Sabtu, 6 September 2025

Tribunners / Citizen Journalism

APBN Surplus 2028 vs Utang Rp 700 Triliun: Antara Visi dan Realita

Perdebatan defisit vs surplus: Visi APBN surplus 2028 Prabowo diuji kapasitas pajak, belanja, dan strategi utang.

Editor: Glery Lazuardi
ISTIMEWA
Syahrir Ika (Peneliti Ahli Utama BRIN) 

Syahrir Ika

Peneliti Ahli Utama BRIN 

TRIBUNNEWS.COM - Perdebatan mengenai kebijakan anggaran defisit (deficit budget policy) telah berlangsung hampir seabad. John Maynard Keynes dalam The General Theory of Employment, Interest and Money (1936) menekankan bahwa pada masa resesi, pemerintah justru perlu berani defisit untuk mendorong konsumsi dan menyerap pengangguran. Defisit dilihat sebagai “alat stabilisasi.”

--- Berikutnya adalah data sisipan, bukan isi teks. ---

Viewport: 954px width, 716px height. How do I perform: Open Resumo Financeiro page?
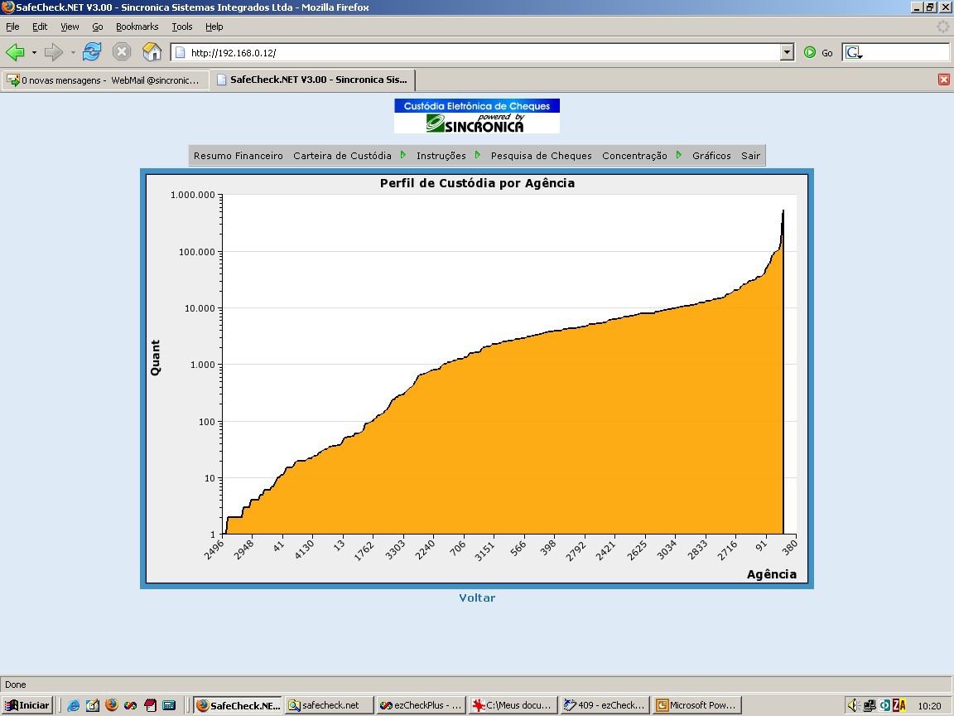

Namun, Richard Musgrave melalui The Theory of Public Finance (1959) mengingatkan bahwa defisit yang berlangsung terus-menerus berisiko menimbulkan beban bunga dan kerentanan fiskal. Karena itu, dalam jangka panjang APBN harus kembali seimbang atau bahkan surplus.

Dari perdebatan tersebut lahir tiga paradigma kebijakan fiskal:

1. Balanced Budget Policy – menuntut anggaran seimbang setiap tahun.

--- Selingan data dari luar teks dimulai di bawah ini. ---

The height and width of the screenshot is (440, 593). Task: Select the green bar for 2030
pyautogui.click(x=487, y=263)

2. Deficit Budget Policy – membolehkan defisit untuk mendukung pertumbuhan (Keynes, 1936).

3. Surplus Budget Policy – menekankan keberlanjutan fiskal (literatur fiscal sustainability era 1990-an).

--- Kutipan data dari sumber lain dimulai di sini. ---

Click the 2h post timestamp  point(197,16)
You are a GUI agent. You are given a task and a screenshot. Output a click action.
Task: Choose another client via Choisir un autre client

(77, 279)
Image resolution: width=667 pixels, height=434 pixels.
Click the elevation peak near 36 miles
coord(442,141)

Di Indonesia, defisit dalam dua dekade terakhir dianggap wajar selama tidak melampaui ambang batas UU Keuangan Negara: defisit maksimal 3 persen PDB dan utang maksimal 60% PDB. Namun, visi Presiden Prabowo Subianto untuk mencapai APBN surplus pada 2028 mencoba keluar dari pakem tersebut.

Visi Pemimpin: Dari “Tidak Mungkin” Menjadi “Mungkin”

Sejarah menunjukkan bahwa visi besar seorang pemimpin dapat mengubah realitas ekonomi:

Franklin D. Roosevelt (1933): melalui New Deal, ia memulihkan Amerika dari Depresi Besar lewat defisit besar-besaran.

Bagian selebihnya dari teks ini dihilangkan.